May 9, 2025

Joyful Witness / Kimberly Pohovey

Like Jesus, Pope Francis embraced a mission of compassion and love

Kimberly PohoveyI’m not a fan of the word “woke” because I don’t think most people understand its definition. The term refers to when one is “awakened” to facts or issues they previously did not know or understand.

In my mind, that is a good thing, right? To be more aware? But in today’s culture, the word has become a political weapon used by many to denounce liberal thought. People use “woke” and “liberal” interchangeably, but they are not necessarily synonymous.

You can be woke and not be liberal. You can also claim to be liberal but not woke.

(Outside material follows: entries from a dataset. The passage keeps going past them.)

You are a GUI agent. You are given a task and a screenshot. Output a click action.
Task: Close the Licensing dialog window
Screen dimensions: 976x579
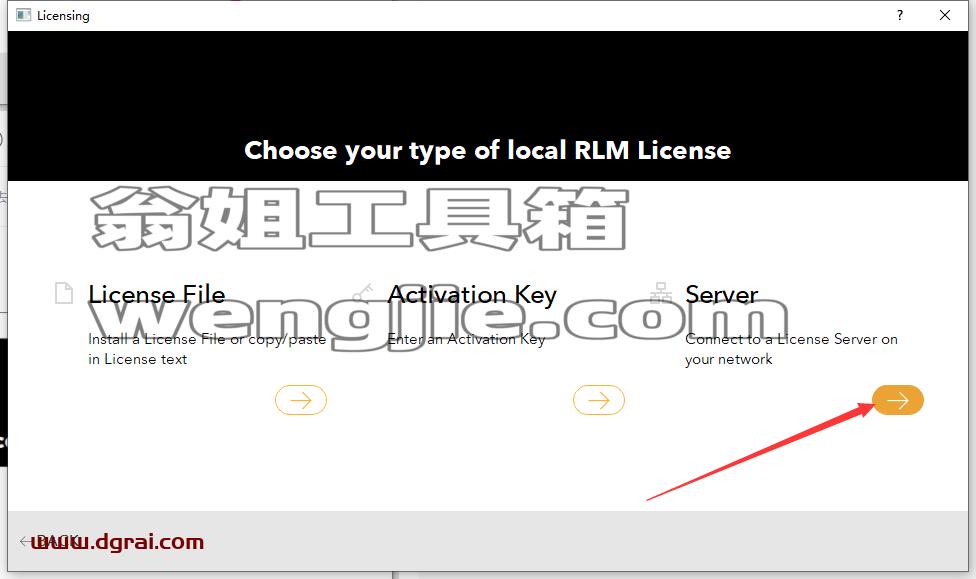pyautogui.click(x=945, y=16)
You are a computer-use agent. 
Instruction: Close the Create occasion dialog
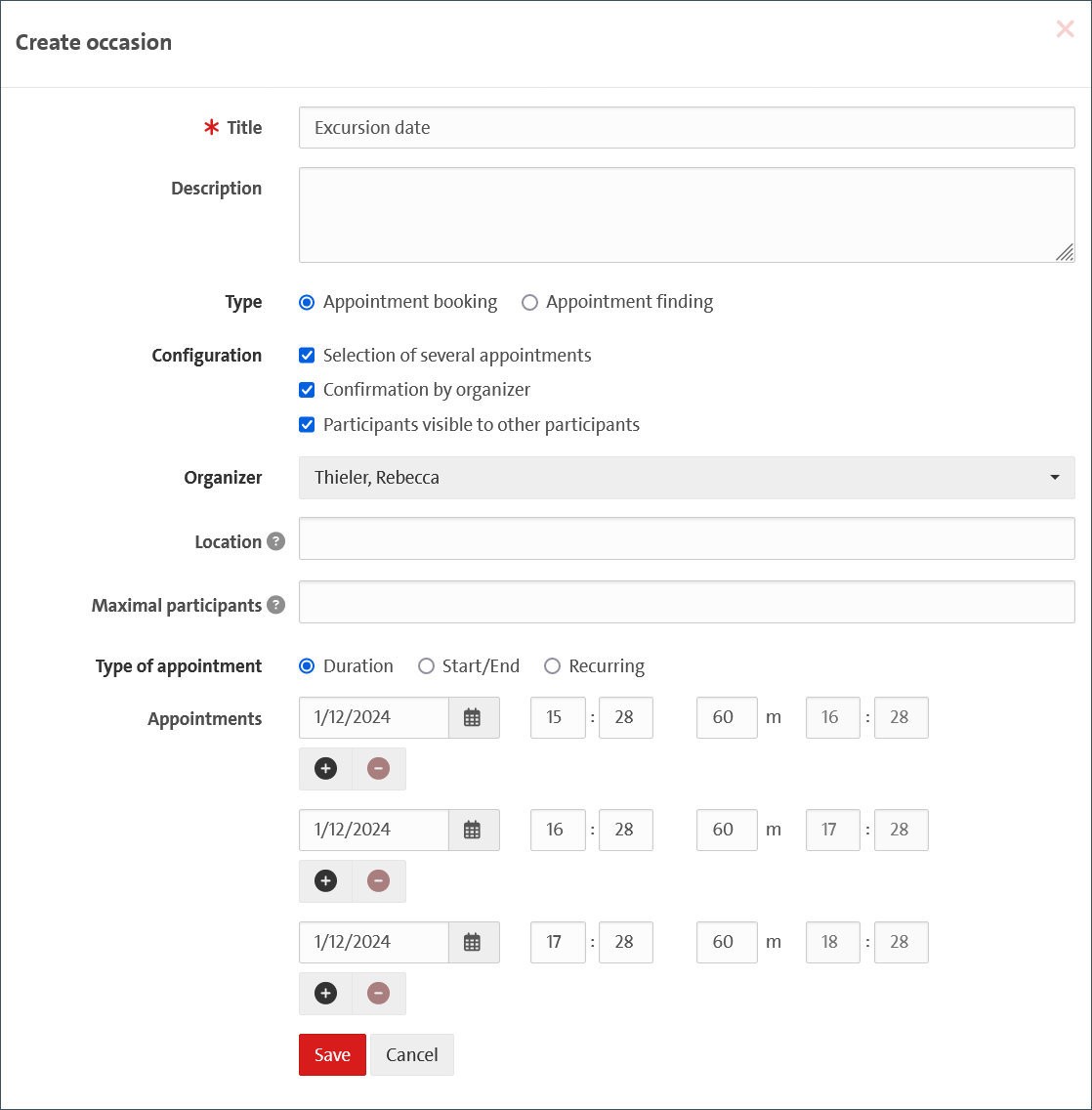pyautogui.click(x=1065, y=30)
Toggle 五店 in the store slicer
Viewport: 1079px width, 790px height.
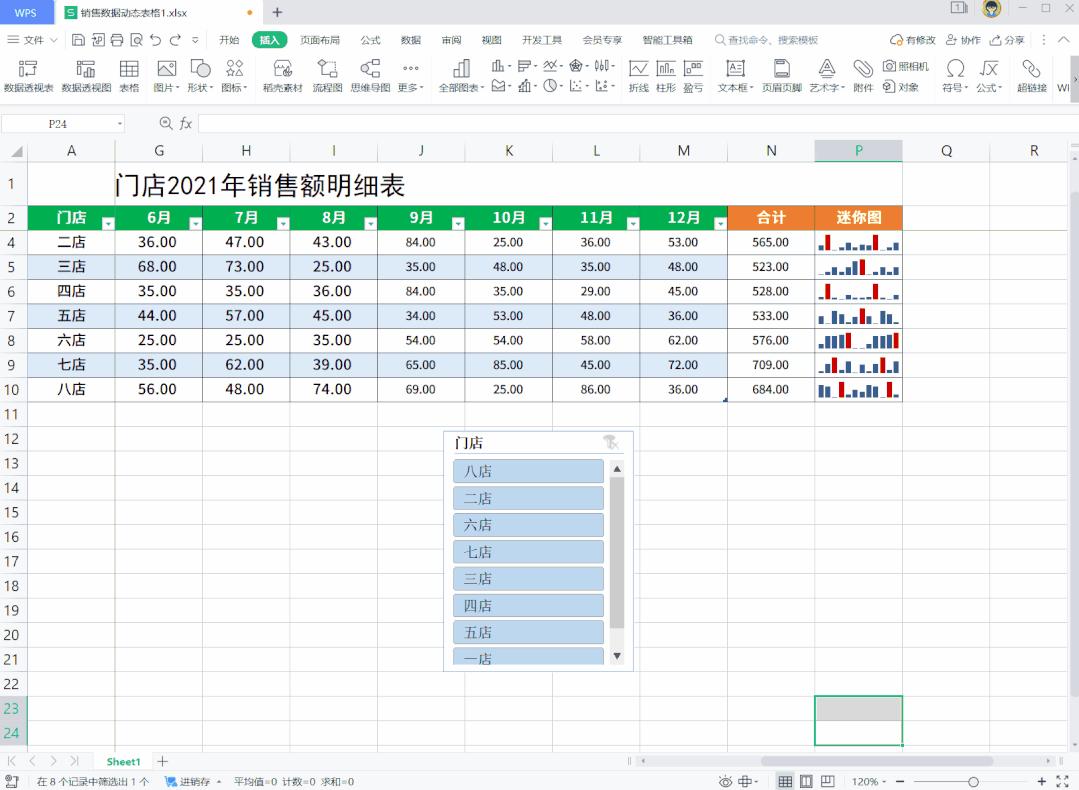[x=528, y=631]
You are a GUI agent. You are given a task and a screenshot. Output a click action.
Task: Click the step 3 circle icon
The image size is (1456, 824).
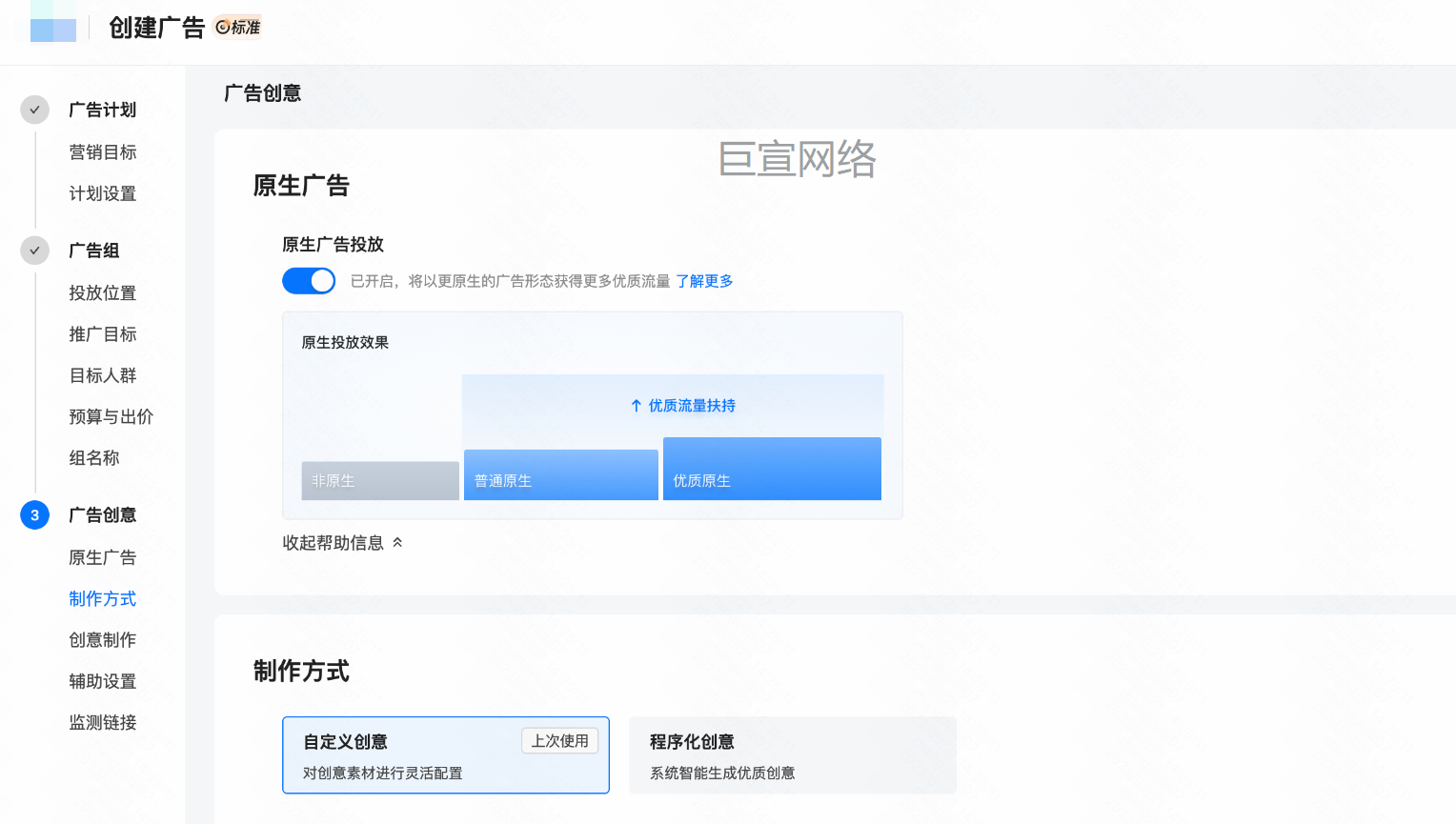[x=35, y=515]
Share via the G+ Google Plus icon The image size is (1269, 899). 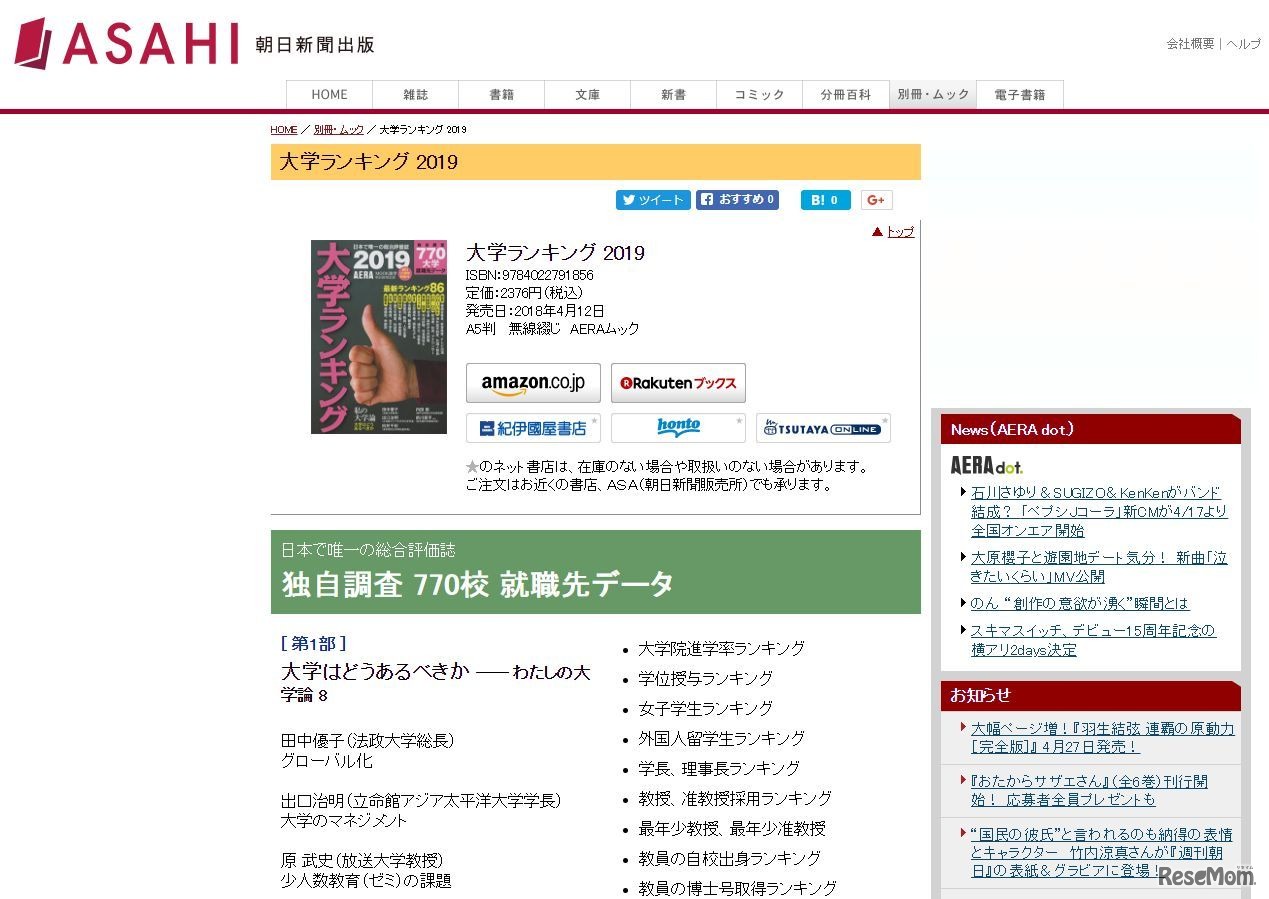point(876,199)

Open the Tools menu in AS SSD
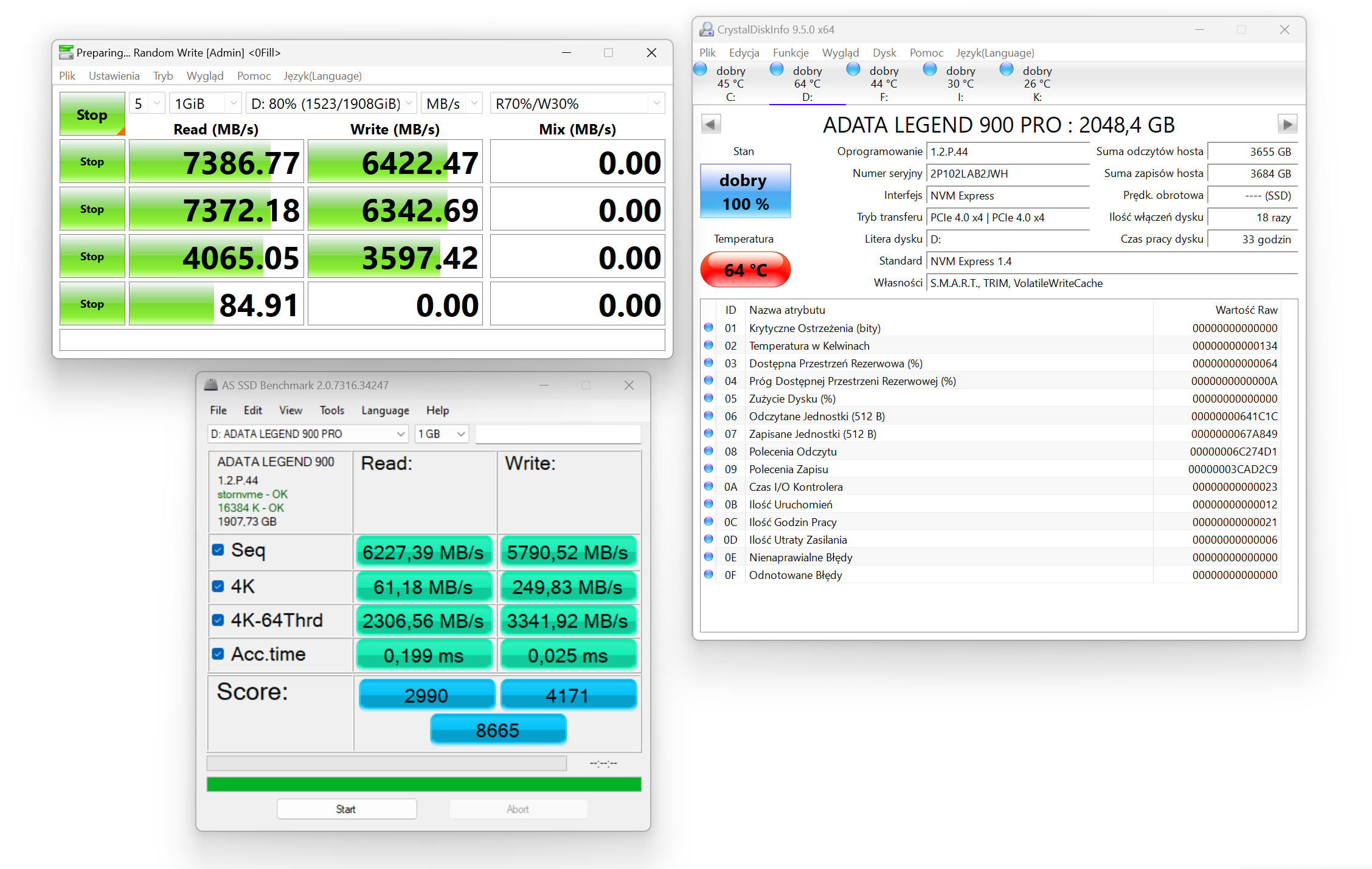point(331,410)
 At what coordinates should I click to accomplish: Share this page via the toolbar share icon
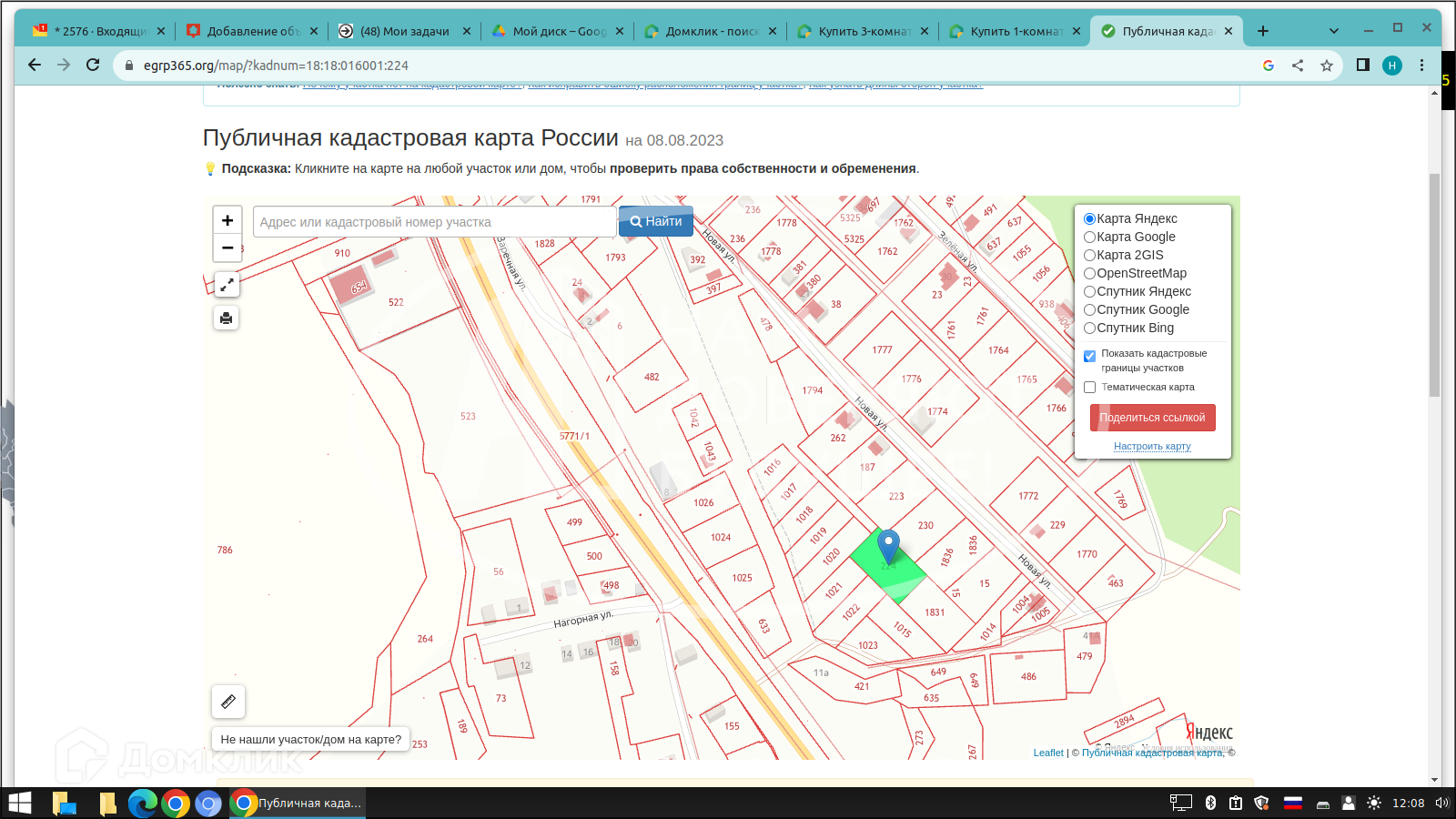[1298, 66]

In the days surrounding Pope Francis’ funeral, I read an article that called him the first “woke” pope. It also labeled him a radical.

At the end of the day, I don’t think the labels matter. Pope Francis’ enduring legacy will not be that he was woke, liberal or conservative, as some have also labeled him. It will be that he was kind. He provided a witness of kindness, love and mercy to the world. And he begged us to do the same. Ultimately, his mission was one of compassion. For the life of me, I’ll never understand how people can feel threatened by kindness and compassion.

There are groups of Catholics who rejected the pope. For some conservatives, he went too far. For some liberals, he didn’t go far enough.

Pope Francis just strove to follow the path of another leader of the Church who had an enormous impact on all of humanity.

His name was Jesus, and he would definitely have qualified as woke. He treated others with dignity and equality, mercy and respect. He associated with Samaritans, lepers and women. He preached revolutionary ideas like “the last shall be first and the first shall be last.” He didn’t seek to preserve the status quo. He came to transform it. Jesus challenged oppressive structures and invited a new way of living rooted in love, equity and mercy.

I think you can draw a straight line from Jesus’ behavior to the same of Pope Francis. The late pope simply modeled Jesus and the ways of the early Church. He preached the values of the Gospel and ushered in a new direction for the Church centered on pastoral accompaniment.

He greeted people with humility and modeled a Church that listens and reaches outward. He stressed economic justice, care for the environment and cajoled us to serve those on the margins—the poor, the imprisoned, the immigrant.

The Church does not exist to be conservative or liberal. It exists to bear witness to the kingdom of God. But if the Gospel instructs us to protect the vulnerable, eradicate injustice and live with radical openness to others, then perhaps we should not be afraid of the word “liberal” when it describes a Christ-like way of engaging the world.

Both Jesus and Pope Francis invite us to a wider mercy, a deeper bond and a more courageous faith. In this light, a liberal stance is not a threat to the Church—it’s a living expression of the Gospel.

Well done, good and faithful servant.
 

(Kimberly Pohovey is a member of Nativity of Our Lord Jesus Christ Parish in Indianapolis. She is the director of major and planned gifts for the archdiocese.)